DIRECTION A — Put the records from the line containing "Find the location" through the end of the records, inclusive, into a JSON list of strings with one string per line, skipping blank lines. Leave out the pictures.

PASSAGE PROVIDED —
For example, with portable laptop computer designs, antenna structures can be embedded
within a display unit of the laptop computer. In general, embedded antenna designs
are advantageous over external antenna designs in that embedded antennas reduce or
eliminate the possibility of antenna damage and provide for better appearance of wireless
devices. With embedded antenna designs, however, antenna performance can be adversely
affected with wireless device housings having limited space and lossy environments.
For instance, antennas that are embedded in the display unit of a laptop computer
can experience interference from surrounding metallic components such as a metal display
cover, a metallic frame of a display panel, etc, or other lossy materials in proximity
to the embedded antenna structure, and must be disposed away from such objects and
material.
[0006] As computing devices are made smaller with increasingly limited space, embedded antennas
must be designed with more compact structures and profiles, while maintaining sufficient
antenna performance. The ability to construct such antennas is not trivial and can
be problematic, especially when antennas must be designed for wideband, multi-mode
wireless applications. Indeed, although multi-band antennas can be designed with a
plurality of separate radiating elements to enable operation over multiple operating
bands, the ability to achieve suitable antenna performance over the different operating
bands often requires relatively large size multi-band antenna structures, which may
not meet the space constraints within the laptop computers or other wireless device.
This has motivated the need for low-profile, compact multiband, multi-standard embedded
antenna frameworks, which are capable of covering a wide operating bandwidth for implementation
with wireless devices to support multiple wireless systems/standards.
[0007] In general, exemplary embodiments of the invention include low-profile, embedded
multi-mode antenna designs for wireless devices, which support wireless connectivity
and communication for multiple wireless application modes. Exemplary embodiments of
the invention include low cost, low-profile and compact embedded antenna designs that
enable ease of integration within wireless devices with limited space, while providing
suitable antenna characteristics and performance to support wideband operation over
multiple wireless application standards.
[0008] In accordance with the present invention, there is provided an antenna according
to claim 1.
[0009] These and other exemplary embodiments, features and advantages of the present invention
will be described or become apparent from the following detailed description of exemplary
embodiments, which is to be read in connection with the accompanying drawings.
[0010] A preferred embodiment of the present invention will now be described, by way of
example only, with reference to the accompanying drawings, in which:
FIGs. 1A ~1D schematically illustrate a multi-mode antenna.
FIG. 2 schematically illustrates a method for integrating a multi-mode antenna into
a display unit of a laptop computer.
FIG. 3 graphically illustrates SWR (standing wave ratio) measurements that were taken
over a frequency range of 1∼11GHz for an exemplary first prototype embedded multi-mode
antenna that was constructed based on the exemplary framework depicted in FIGs. 1A∼1D,
and embedded in a display unit of laptop computer having a magnesium display cover.
FIG. 4 graphically illustrates measurements of peak gain and average gain (in dBi)

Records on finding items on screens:
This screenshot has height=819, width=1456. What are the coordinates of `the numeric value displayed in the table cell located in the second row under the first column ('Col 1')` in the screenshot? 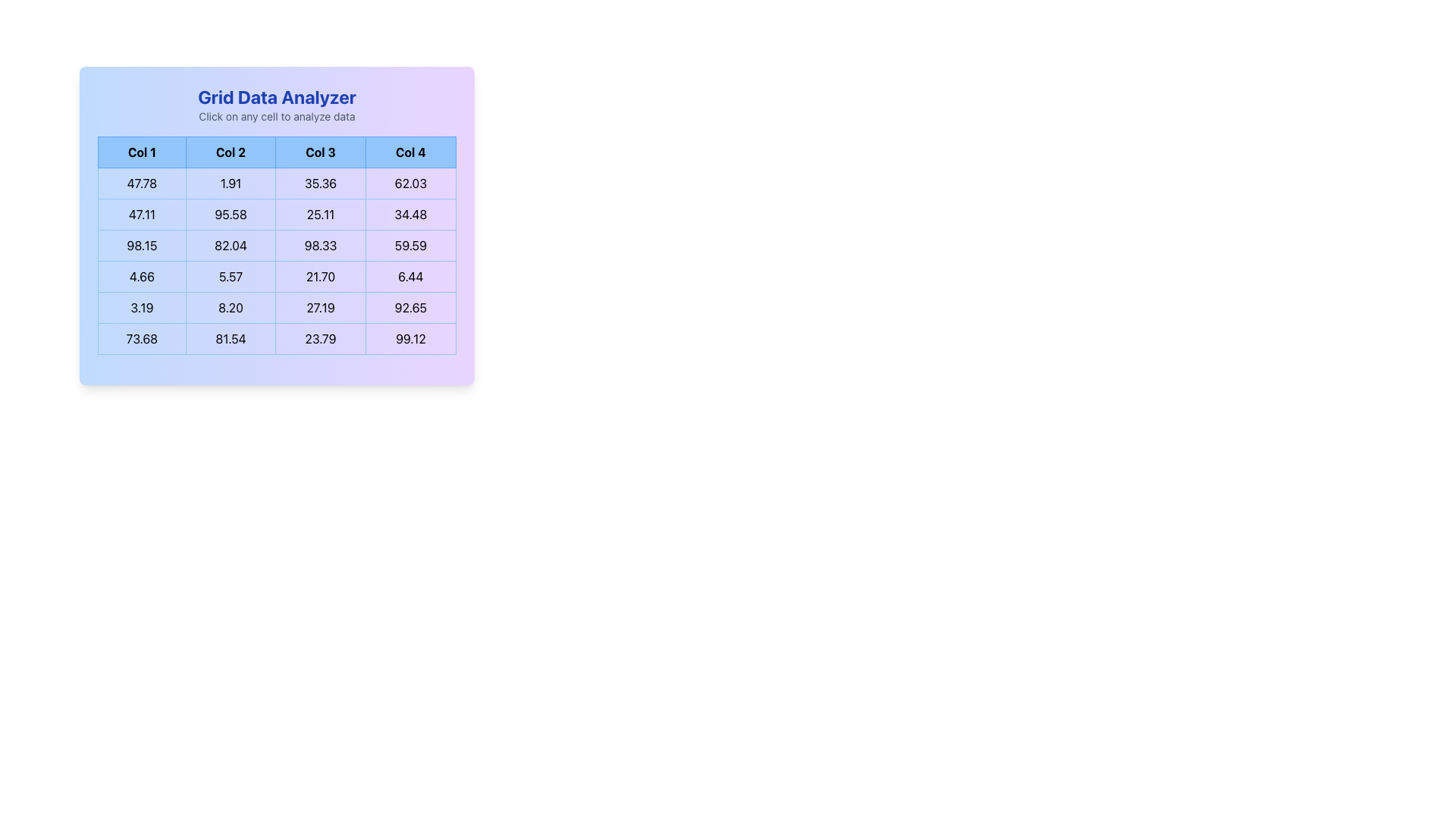 It's located at (142, 214).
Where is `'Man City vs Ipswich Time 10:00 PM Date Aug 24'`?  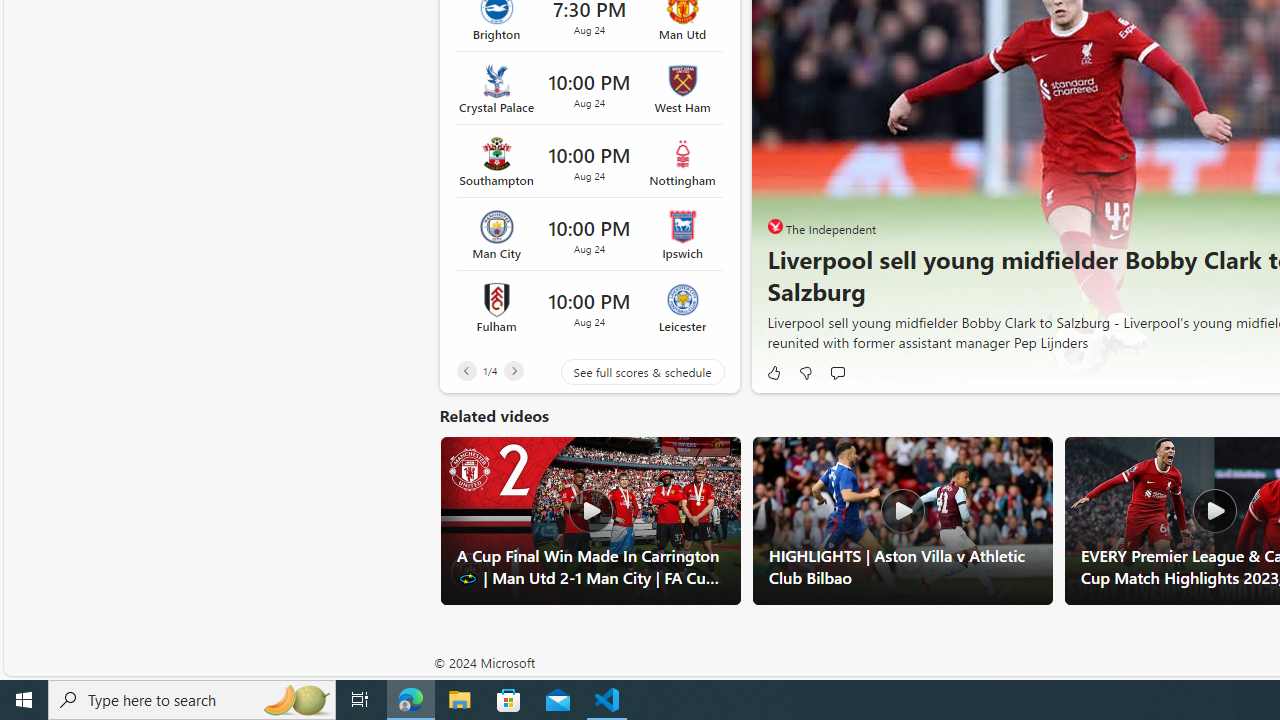
'Man City vs Ipswich Time 10:00 PM Date Aug 24' is located at coordinates (588, 234).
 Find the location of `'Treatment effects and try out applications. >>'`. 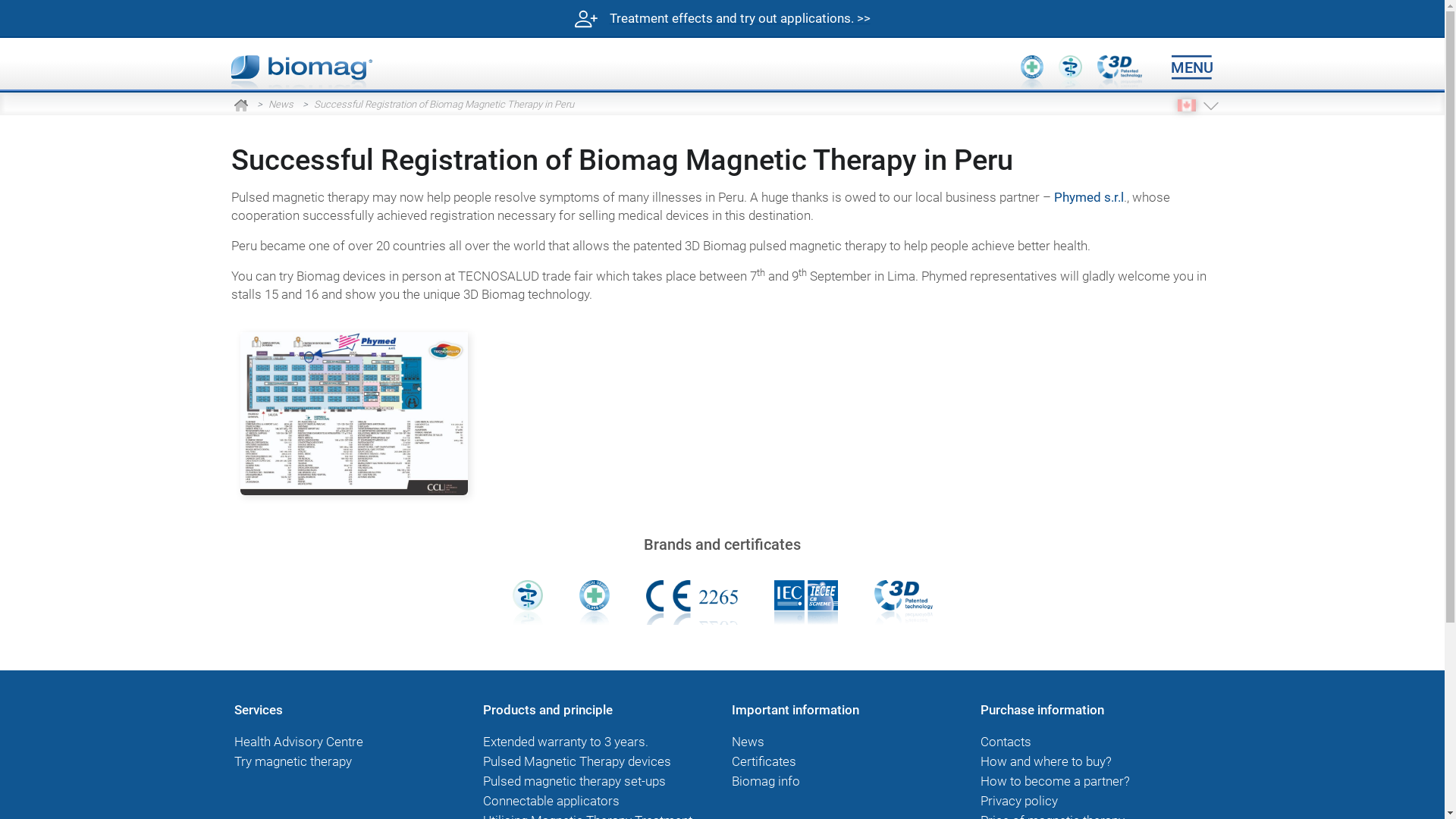

'Treatment effects and try out applications. >>' is located at coordinates (721, 18).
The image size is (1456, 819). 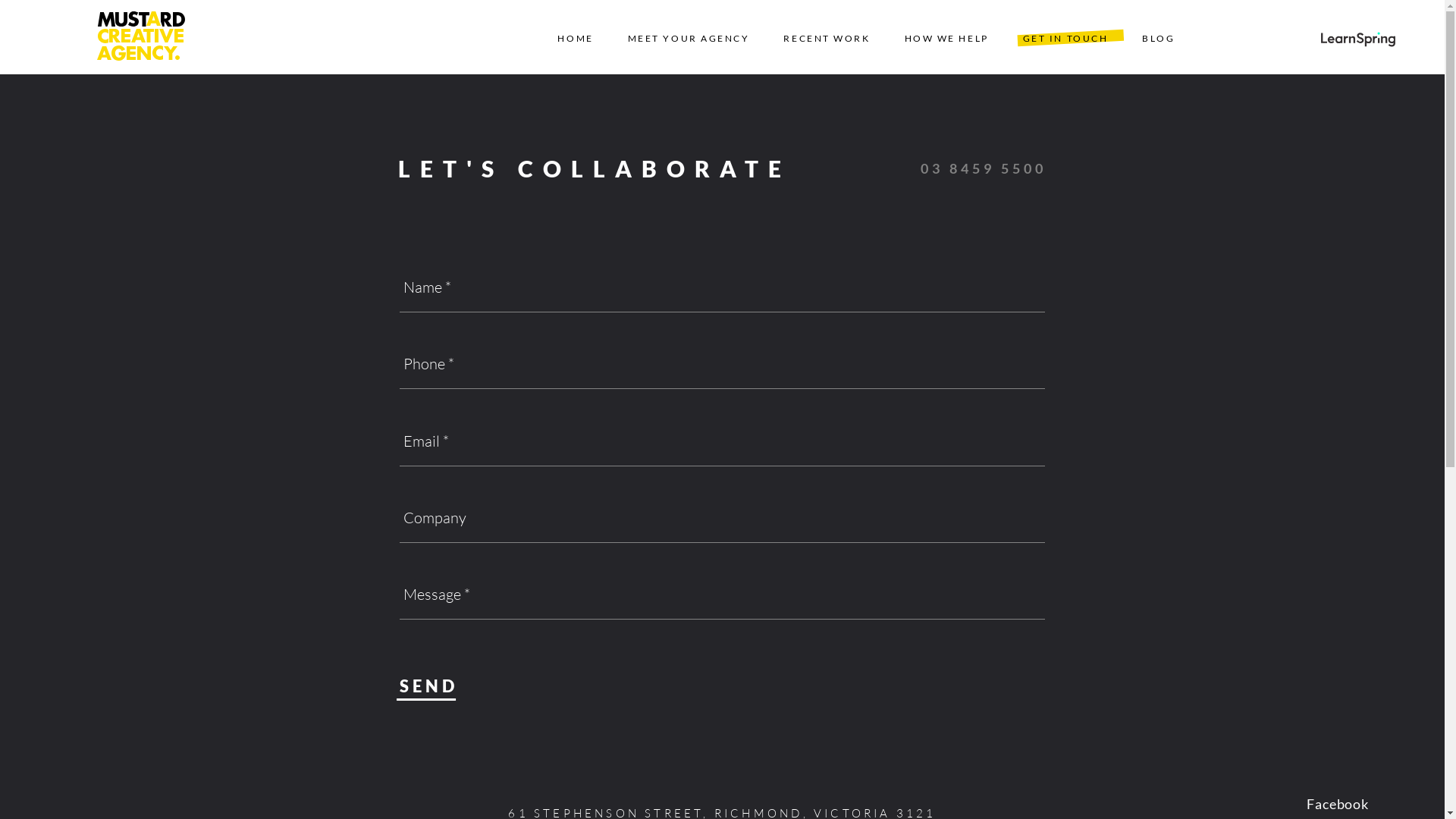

DIRECTION B — According to the antenna patent excerpt, which metallic components surrounding an antenna embedded in a laptop display unit can cause interference?

ANSWER A —
[
  " Find the location of `'Treatment effects and try out applications. >>'`. ",
  "'Treatment effects and try out applications. >>' is located at coordinates (721, 18).",
  "The image size is (1456, 819). "
]

ANSWER B — A metal display cover and a metallic frame of a display panel.